Challenge of gender inequality indeed arises due to a huge gap in participation of women in Social, Economic and Politics space, even though women to some extent have broken the glass ceiling in the Social & Economic space, India has seen a decline in participation of women in Political space.
With women reservation bill gathering dust, the percentages of women in Parliament and Assemblies across states are reducing and the gap is only getting wider. Some states might have made a 50% reservation for women in local bodies (Municipality/Corporation/Panchayat), but women are more co-opt by a male relative and is not necessarily a genuine attempt to provide opportunity for women to be part of the political discourse.
Excluding few well know women politicians like Indira Gandhi, Sonia Gandhi, Mayawati, Mamata Banerjee, Sushma Swaraj, Jayalalitha who have utilised the opportunity and have risen to be strong mass leaders, women in politics are selected or co-opted. Majority of women who have made it to the Parliament and Assemblies are either relatives of male politicians or achievers in their own fields who are parachuted by various political parties for electoral gains and mere representation.
Fewer women are joining political parties as primary members or taking to political activism, working their way up and surviving the heat and dust of Indian politics has less takers. What is even more worrying are the results of a study conducted by Centre for Social Research and UN Women which found that women in politics face high levels of violence, fear character assassination and emotional abuse, and adding to it, women who are young, poor and first generation politicians found to be the worst affected.

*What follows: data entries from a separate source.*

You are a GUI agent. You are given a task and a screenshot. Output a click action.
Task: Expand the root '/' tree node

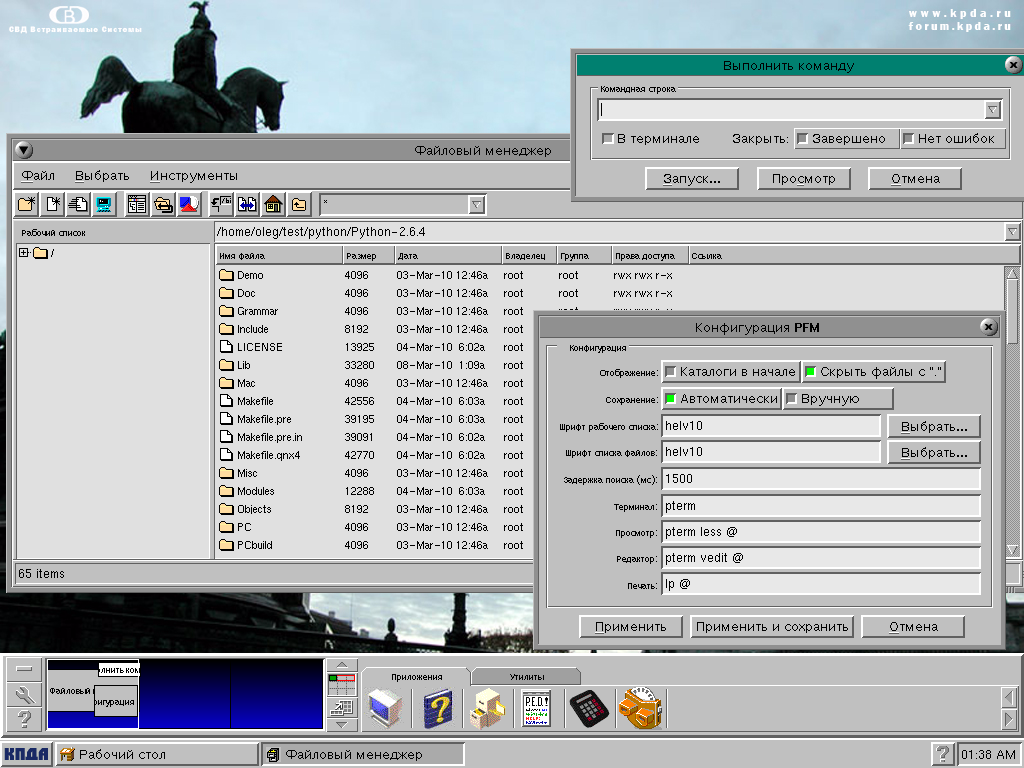24,253
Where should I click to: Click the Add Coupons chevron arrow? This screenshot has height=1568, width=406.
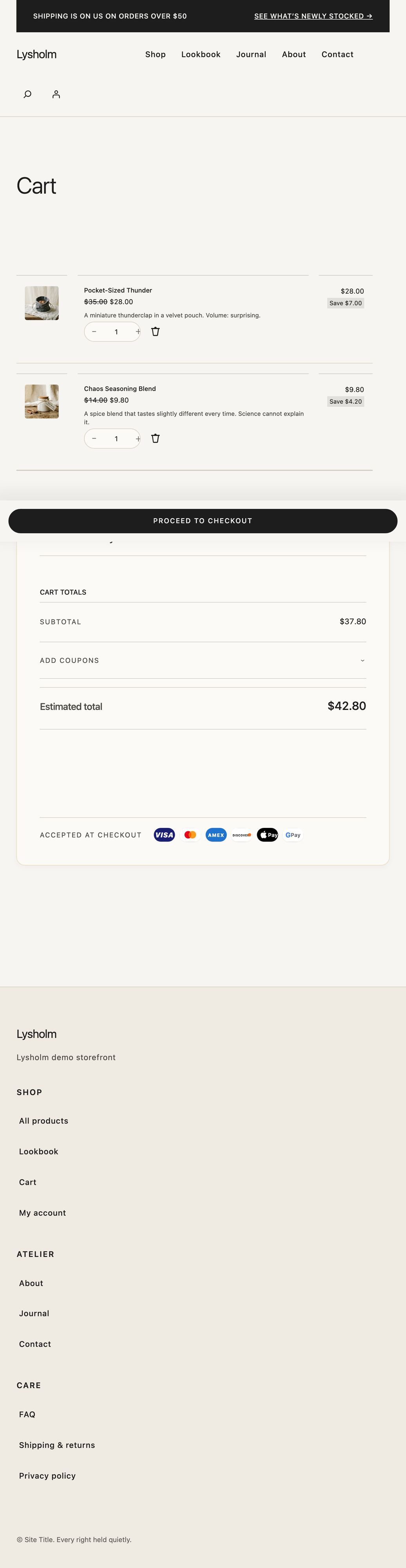(362, 661)
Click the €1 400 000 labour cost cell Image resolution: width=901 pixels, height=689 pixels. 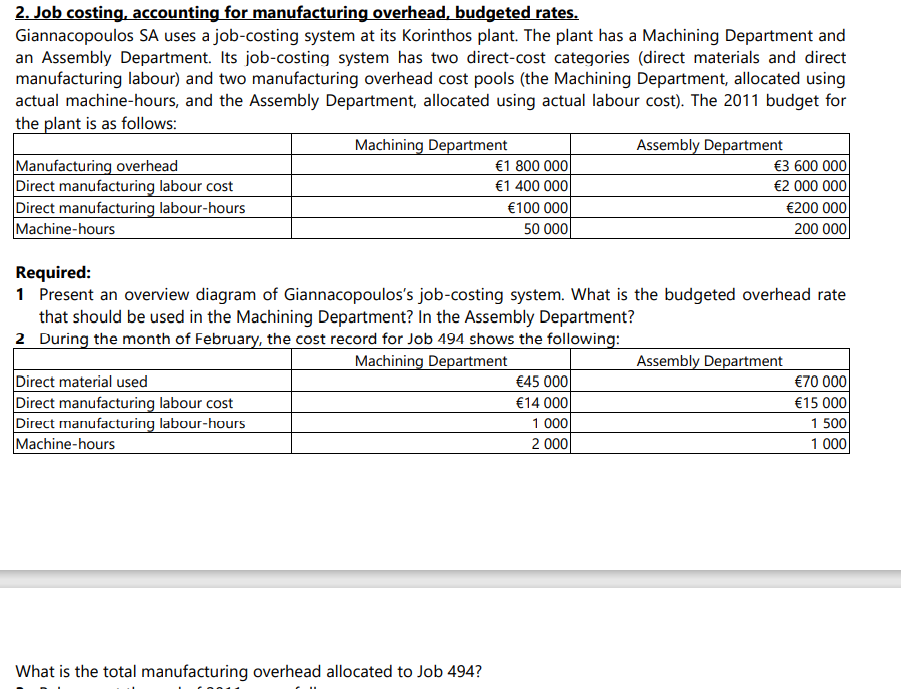click(530, 186)
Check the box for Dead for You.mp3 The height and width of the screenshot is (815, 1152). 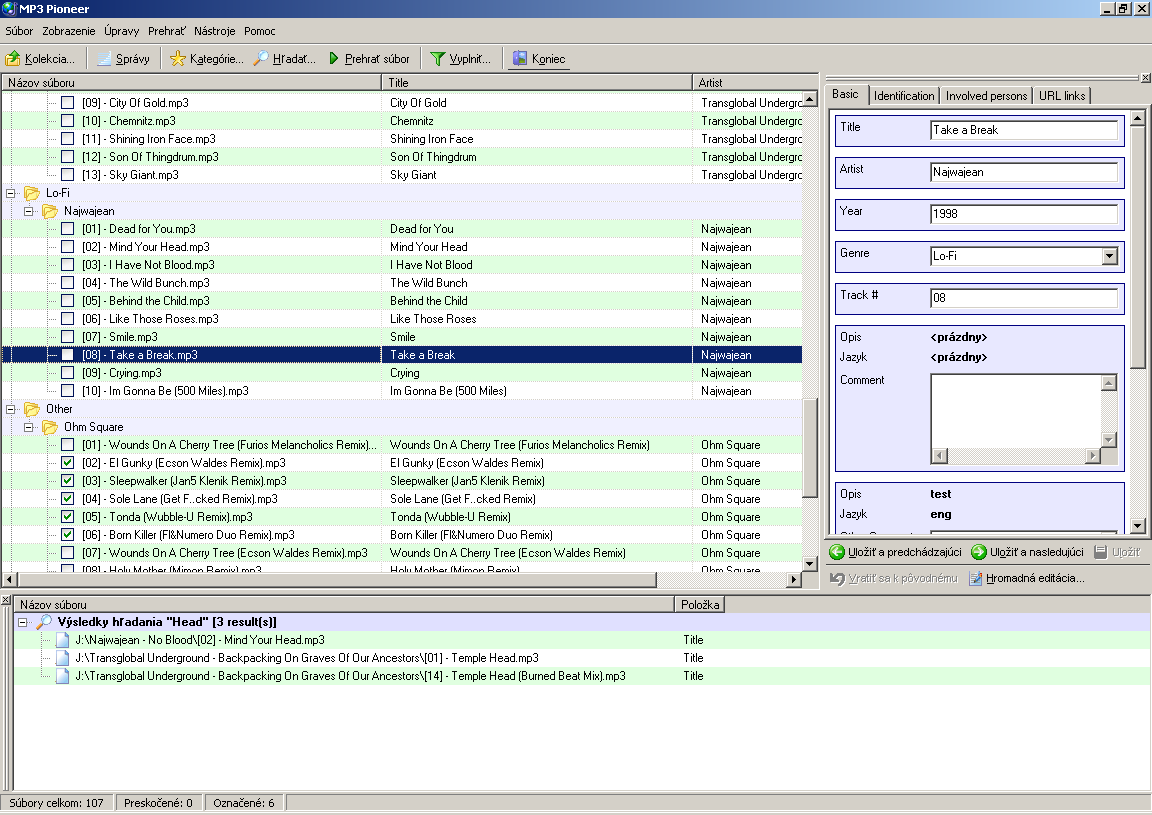[68, 229]
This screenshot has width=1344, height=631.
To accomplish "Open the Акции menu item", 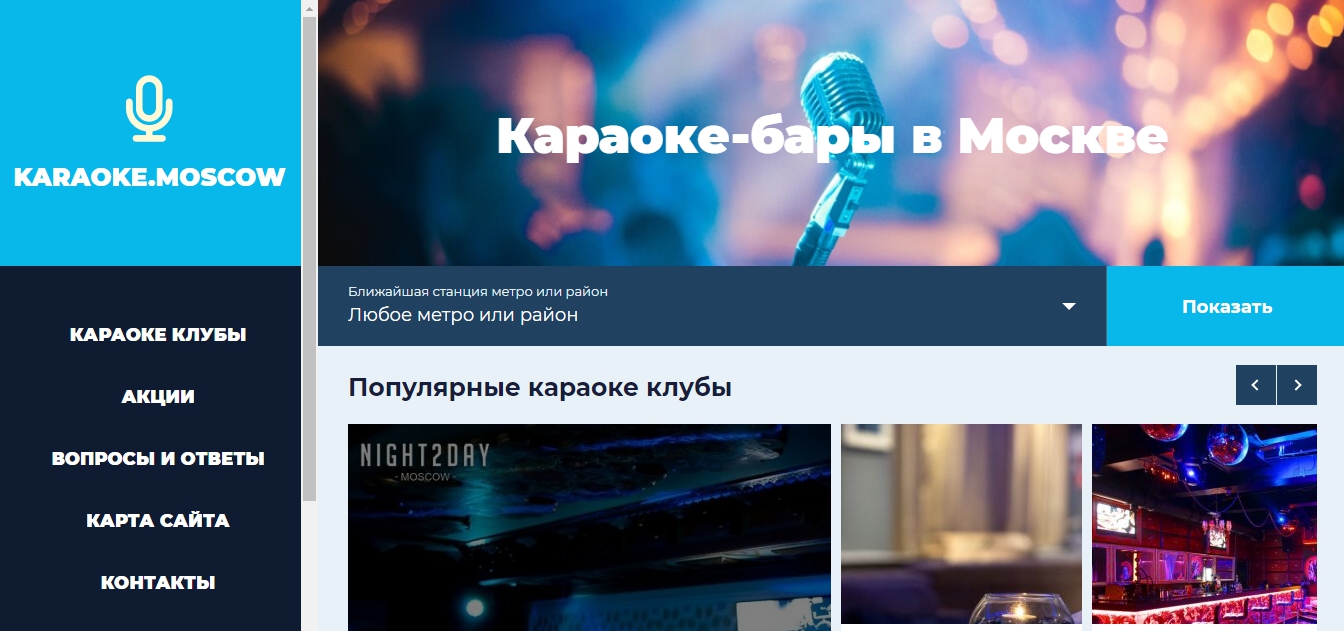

Indian politics over the years has indeed become more of money, machismo and muscle, has this change kept women away from active politics? Whatever may be the reason, lesser participation of women in Politics and in Governance is not a good sign for our Democracy and the Nation at large. Women are 49% of Indian voting population, but a meagre 11% of the Parliamentarians are women.

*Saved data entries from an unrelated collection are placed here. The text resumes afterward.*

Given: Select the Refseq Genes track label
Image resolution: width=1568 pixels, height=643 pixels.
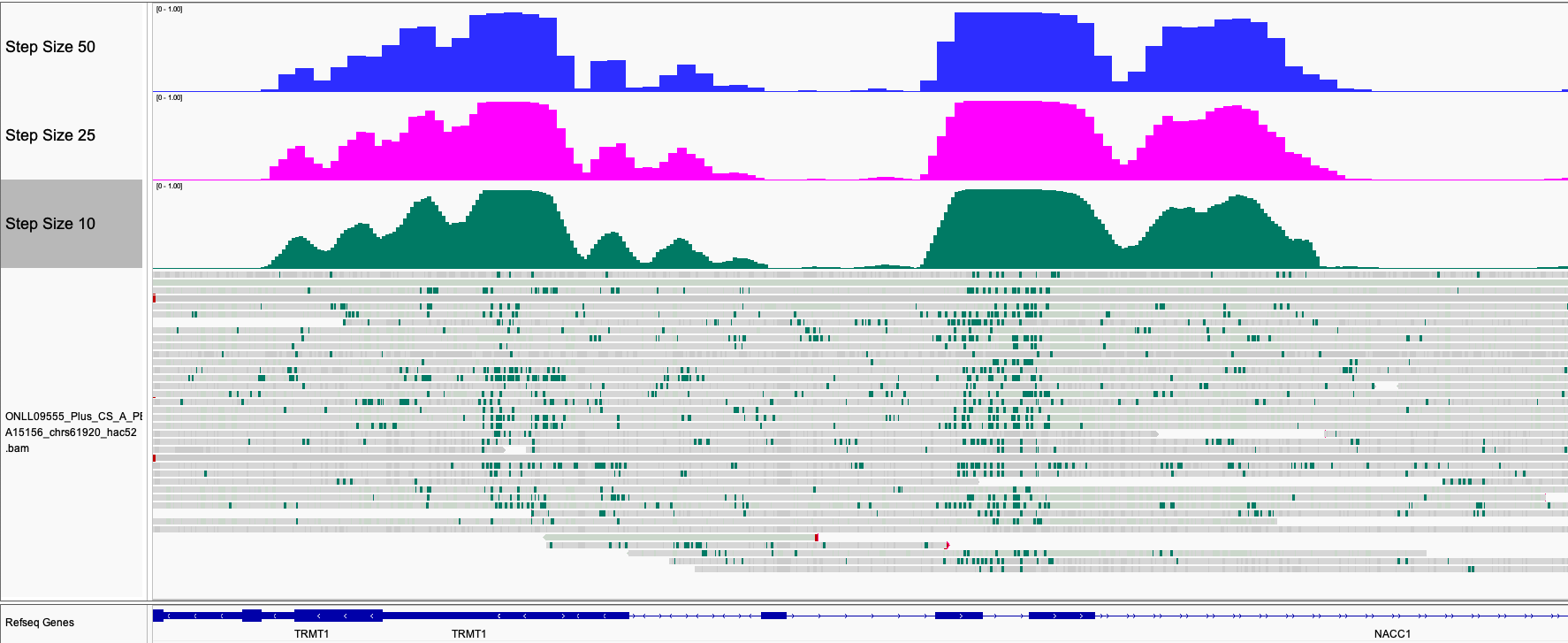Looking at the screenshot, I should point(40,623).
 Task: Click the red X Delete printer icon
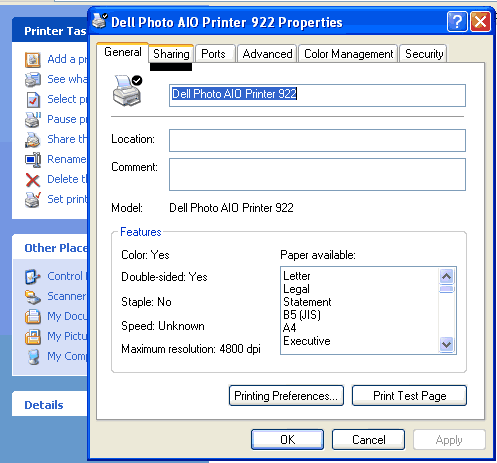pos(33,180)
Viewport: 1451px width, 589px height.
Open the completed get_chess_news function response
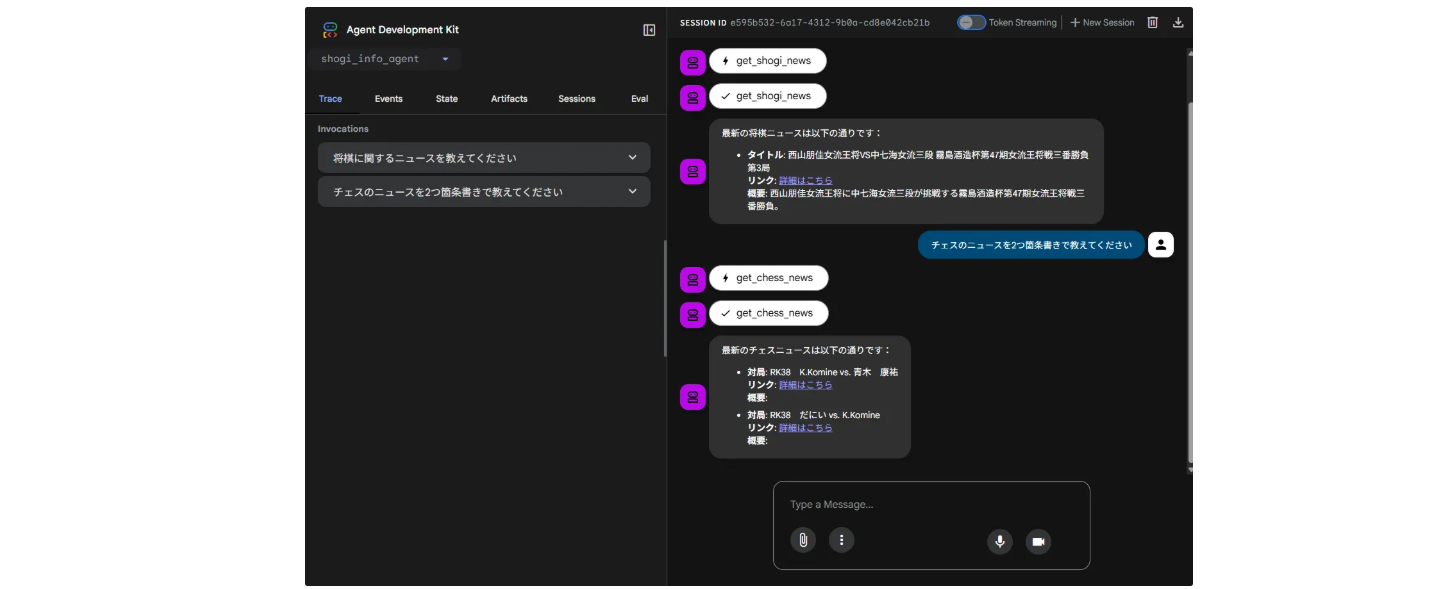click(x=768, y=313)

Bringing in women into politics is indeed a chicken-egg situation; will the political parties create a women friendly atmosphere to enable women to take to politics actively or will they encourage more and more women to take up party membership who will thereby bring the change in the political structure remains an eternal question.
Rahul Gandhi while addressing women party worker rally pointed out that the rally had more men than women and the same is reflected in his party offices too. PM Modi speaks about saving the daughters and empowering women, unfortunately percentage of women in his party also do not add up. Aam Admi Party that has galvanised the youth and re-energised interest in politics also lags behind when it comes to giving tickets to women candidates.

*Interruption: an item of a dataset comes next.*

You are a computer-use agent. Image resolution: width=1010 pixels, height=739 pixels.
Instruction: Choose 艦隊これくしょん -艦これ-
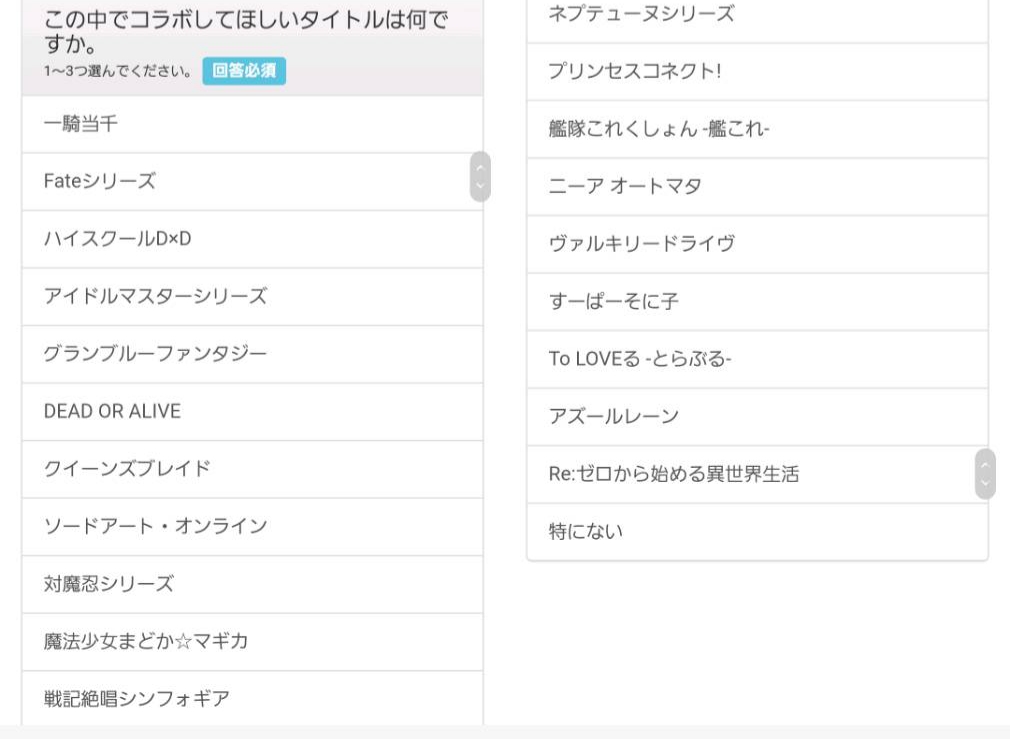click(756, 129)
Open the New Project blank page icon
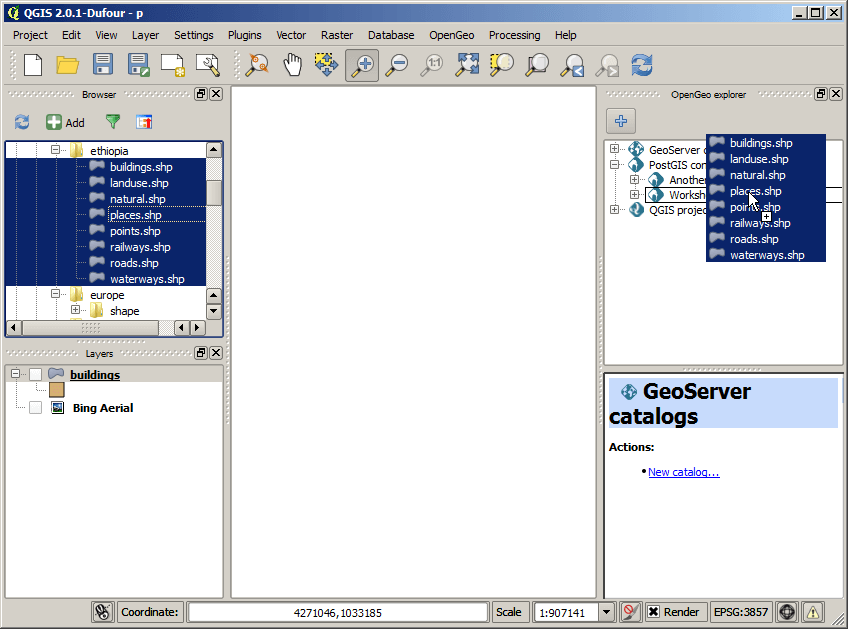The image size is (848, 629). click(x=33, y=65)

Every party recognises that larger participation of woman in Politics and Governance is good for the Democracy. Sadly cutting across party lines the one common factor that makes all of them look equal is that the percentage of women in the party and percentage of women who are given tickets to contest elections.
But it is also important that women break barrier and take to political activism, if one waits for the all signals lights to go green, it will never happen. More women participation in Politics and in Governance is a critical step towards closing the gap, the gap of gender inequality. Let’s face it, any substantial change that impacts India happens only through our Parliament and Assemblies, and if women are not part of the law making process it raises very serious questions. It is also true that without a large talent pool of women political activist just parachuting women into Parliament and Assemblies indeed makes the men who have worked their way up in the political system disgruntle.
Irrespective of the party or ideology one chooses, women need to become part of the political structure and political discourse of this country. As a third generation political activist I do agree that politics is a tough place, but so is everything else. Women reservation bill even if it becomes law will not change much unless women step out of comfort zones and voluntarily identify themselves with a political structure and work towards becoming lawmakers. A change can happen for women only by women, and what India needs is a mass movement lead by women to become equal partners in political discourse, governance and law making.
As one more International Women’s Day nears, let us not just restricted it to celebrate womanhood and pat our back on our achievement, but constructively work towards gender equality in Social, Economic and Political space.
As Hillary Clinton aptly said ‘It is past time for women to take their rightful place, side by side with men, in the rooms where the fates of peoples, where their children's and grandchildren's fates, are decided.’